Cette deuxième représentation à laquelle j’assistais (et la dernière de la série) a été fortement ovationnée, y compris Fall River Legend, et ce fut tout à fait justifié.
Fall River Legend, dans la distribution Pujol-Raveau, m’est apparu comme un autre ballet que celui que j’avais vu la semaine dernière (Renavand-Chaillet), bien plus convaincant et captivant. Loin de la rebelle qu’incarnait Renavand, Laetitia Pujol campe une Accusée bien plus complexe : au début véritable clone de la société dans laquelle elle évolue, elle « accuse » (sans jeu de mot) progressivement le poids de celle-ci et devient de plus en plus hallucinée. Elle parcourt dès lors le plateau comme dans un deuxième monde, avec un talent exceptionnel à suggérer avec subtilité une sorte de schizophrénie. La tension avec la Mère, le poids des autres qui l’écrase, sont également nettement plus évidents et perceptibles dans la distribution de ce soir que dans celle de la semaine dernière.
En face de Laetitia Pujol, Pierre-Arthur Raveau est lui aussi l’exact contraire de ce qu’était Vincent Chaillet : là où celui-ci campait un Pasteur austère et franchement pas drôle (volontairement), Raveau apparait beaucoup plus comme le gentil garçon de bonne famille. De fait, le contraste qu’il présente avec l’Accusée glaciale et détachée du Monde est particulièrement saisissant.

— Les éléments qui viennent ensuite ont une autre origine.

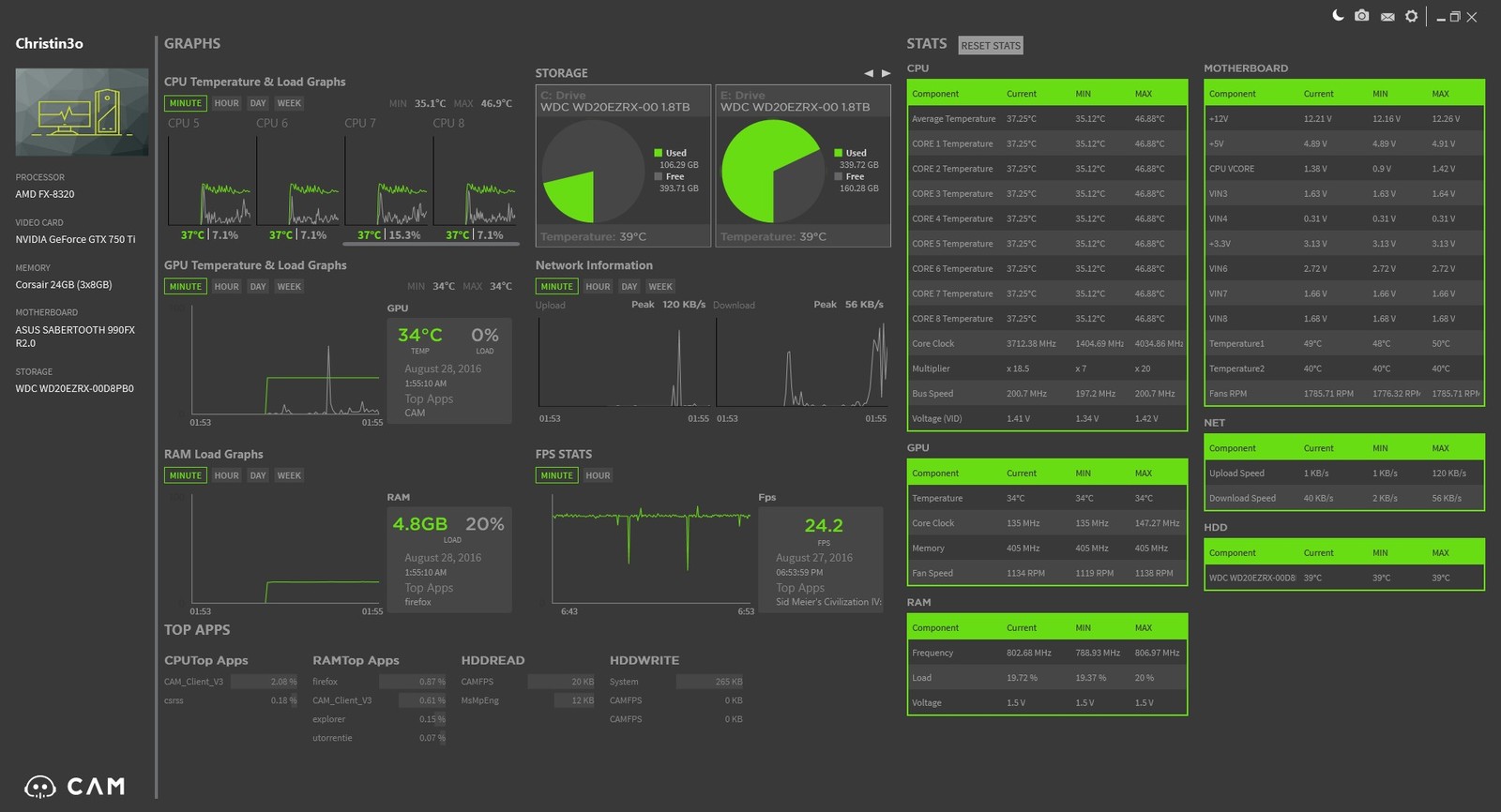Switch GPU graph to DAY view
This screenshot has width=1501, height=812.
pyautogui.click(x=258, y=287)
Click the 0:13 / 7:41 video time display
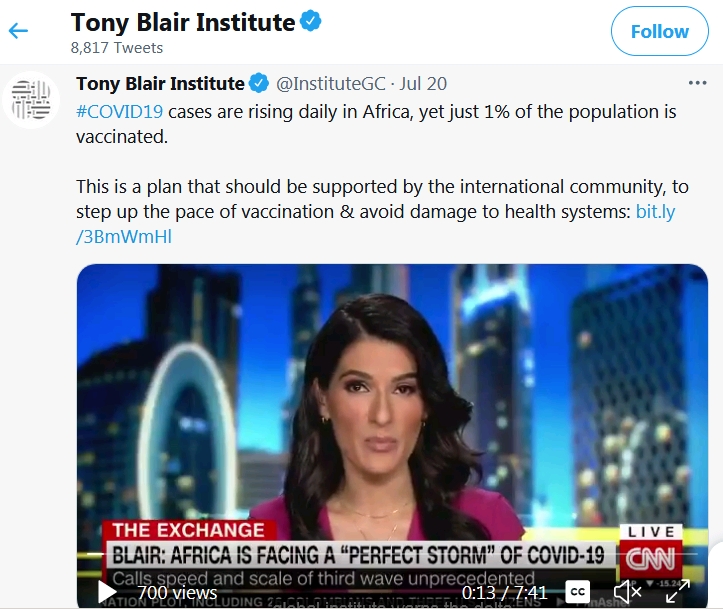This screenshot has height=609, width=723. [504, 592]
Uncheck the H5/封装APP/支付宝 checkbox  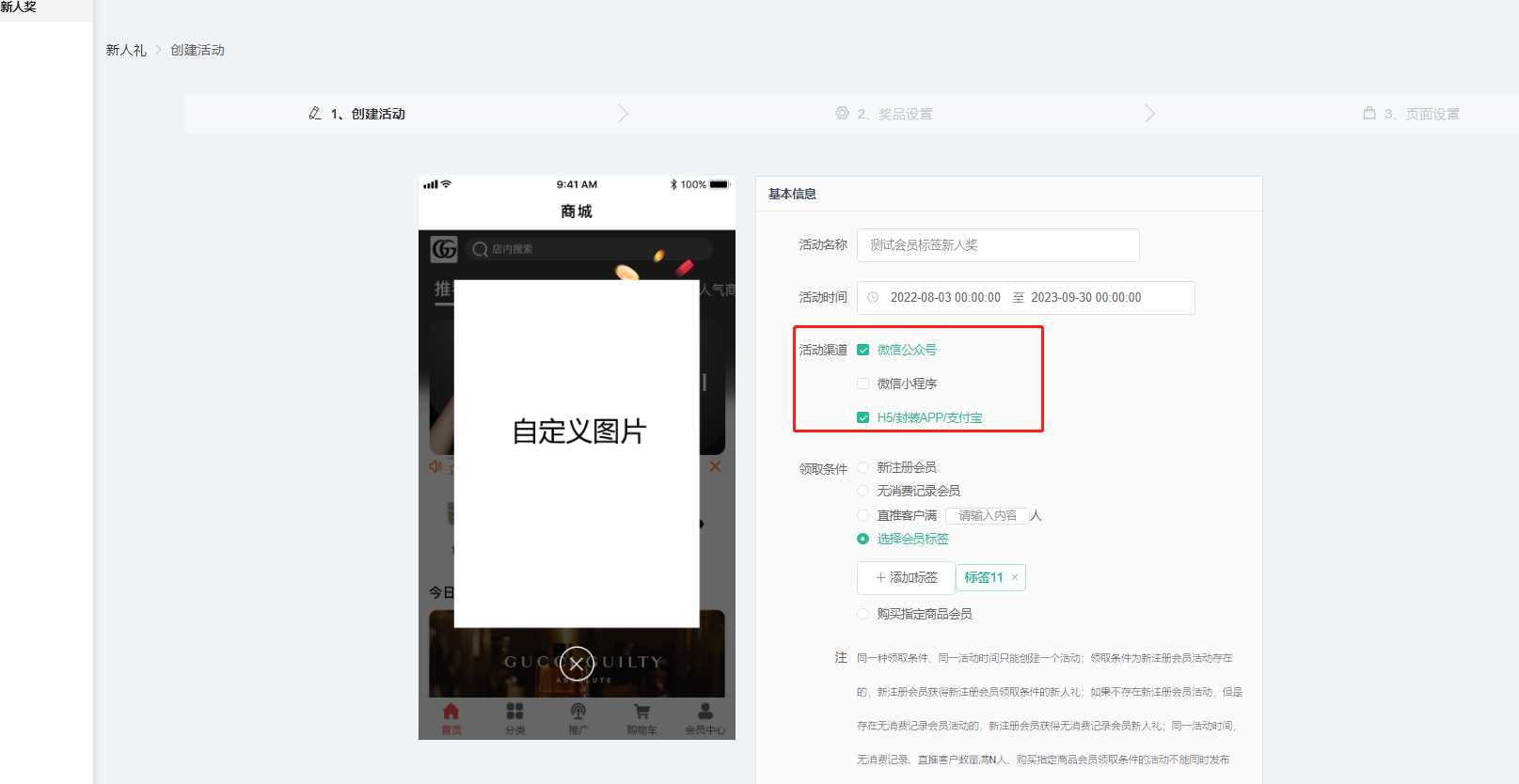[x=862, y=417]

Je ne sais pas dire pourquoi, mais j’ai trouvé l’interprétation de ce tandem beaucoup plus convaincante. Entre autres parce que la présence lugubre de l’Accusée-Pujol contraste cette fois de façon plus percutante avec les danses folkloriques qui ponctuent le récit. De fait, celles-ci n’apparaissent plus comme un pensum, des redondances, mais comme des contrepoints très marqués, très durs, à la détresse du personnage principal. On comprend nettement mieux pourquoi l’Accusée a commis le meurtre et contrairement à la semaine dernière ce ballet m’est apparu comme une évidence. Une longue ovation et plusieurs bouquets de fleurs ont accueilli le tandem Pujol-Raveau à l’issue de ce ballet, et c’était vraiment justifié !
Dans Mademoiselle Julie, le tandem Grinsztajn-Bezard a été une excellente surprise. Inutile de comparer à Dupont-Le Riche, ils sont très différents mais n’ont rien à leur envier dans ce ballet. Je rejoins tout à fait Haydn dans son analyse de ces deux distributions. J’ai été captivé ce soir par l’énergie et l’osmose qui se dégage du tandem Grinsztajn-Bezard, l’avant-dernier tableau fut un grand moment et les deux danseurs ont à juste titre recueilli une immense ovation.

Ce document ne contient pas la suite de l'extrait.